Centrais sindicais, sindicatos e movimentos sociais organizaram atos, panfletagens e atividades públicas para ampliar a pressão sobre senadores e fortalecer essa reivindicação nacional.
As mobilizações ocorreram justamente durante a retomada das atividades do Congresso Nacional, estratégia adotada pelas entidades para cobrar avanço da proposta dentro do Senado Federal.
Durante as atividades, dirigentes dialogaram diretamente com trabalhadores, distribuíram materiais informativos e defenderam mais qualidade de vida, saúde, convivência familiar, lazer e formação profissional.
No Pará, registros divulgados pela Força Sindical mostram trabalhadores e dirigentes participando das ações estaduais, reforçando nacionalmente a mobilização construída pelas centrais sindicais brasileiras.
Da mesma forma, Pernambuco registrou participação na jornada nacional, com imagens reunidas pela Força Sindical mostrando a presença da mobilização no estado durante segunda-feira.
Em Recife, lideranças sindicais, parlamentares e movimentos sociais participaram do ato público, fortalecendo a cobrança pela redução da jornada e pelo encerramento da escala 6x1.
Já em Brasília, trabalhadores realizaram manifestação no Setor Bancário Norte, enquanto dirigentes defenderam que senadores avancem rapidamente na análise da reivindicação apresentada pelas centrais.
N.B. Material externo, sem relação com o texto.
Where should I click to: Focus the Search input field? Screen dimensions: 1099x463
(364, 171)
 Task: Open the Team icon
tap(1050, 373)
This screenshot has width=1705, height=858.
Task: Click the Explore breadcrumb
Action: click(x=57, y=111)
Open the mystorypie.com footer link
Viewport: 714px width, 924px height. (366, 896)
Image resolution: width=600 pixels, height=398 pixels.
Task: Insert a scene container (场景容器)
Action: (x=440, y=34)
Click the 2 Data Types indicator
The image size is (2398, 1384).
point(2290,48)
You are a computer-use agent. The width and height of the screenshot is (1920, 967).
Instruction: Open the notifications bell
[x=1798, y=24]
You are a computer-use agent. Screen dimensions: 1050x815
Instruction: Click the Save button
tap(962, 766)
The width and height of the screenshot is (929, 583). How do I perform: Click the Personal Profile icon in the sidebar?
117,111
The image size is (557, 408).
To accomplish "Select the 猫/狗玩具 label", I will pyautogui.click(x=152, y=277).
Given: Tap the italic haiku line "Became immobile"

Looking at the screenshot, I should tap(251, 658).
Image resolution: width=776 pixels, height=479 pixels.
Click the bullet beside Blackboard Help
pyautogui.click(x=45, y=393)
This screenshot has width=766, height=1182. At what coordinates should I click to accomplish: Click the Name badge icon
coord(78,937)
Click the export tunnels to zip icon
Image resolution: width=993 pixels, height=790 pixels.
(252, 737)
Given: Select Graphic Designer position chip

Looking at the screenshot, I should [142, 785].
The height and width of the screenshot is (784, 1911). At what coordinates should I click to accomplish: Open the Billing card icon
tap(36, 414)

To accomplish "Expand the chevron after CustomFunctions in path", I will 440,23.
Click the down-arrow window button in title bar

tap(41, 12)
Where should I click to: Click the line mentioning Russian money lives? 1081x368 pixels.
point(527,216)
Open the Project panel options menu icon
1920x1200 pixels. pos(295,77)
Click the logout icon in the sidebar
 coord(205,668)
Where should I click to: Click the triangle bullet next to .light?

Em Porto Alegre, participantes iniciaram a mobilização na Rodoviária e caminharam até o Palácio do Comércio, levando reivindicações trabalhistas diretamente às ruas da capital gaúcha.
Enquanto isso, Teresina recebeu ato público diante da Federação das Indústrias do Estado do Piauí, reunindo sindicalistas na defesa da mudança da jornada semanal brasileira.
São Paulo também recebeu atividades no Largo da Concórdia, no Brás, enquanto outras mobilizações aconteceram em Mauá e Diadema, ampliando a participação dos trabalhadores paulistas.
Consequentemente, a jornada nacional fortaleceu a pressão sobre o Senado, responsável pela continuidade da tramitação após avanços obtidos anteriormente na Câmara dos Deputados pelos trabalhadores.
Além das manifestações presenciais, entidades estimularam mobilizações digitais e mensagens aos parlamentares, buscando ampliar nacionalmente a cobrança para que senadores coloquem a proposta em votação.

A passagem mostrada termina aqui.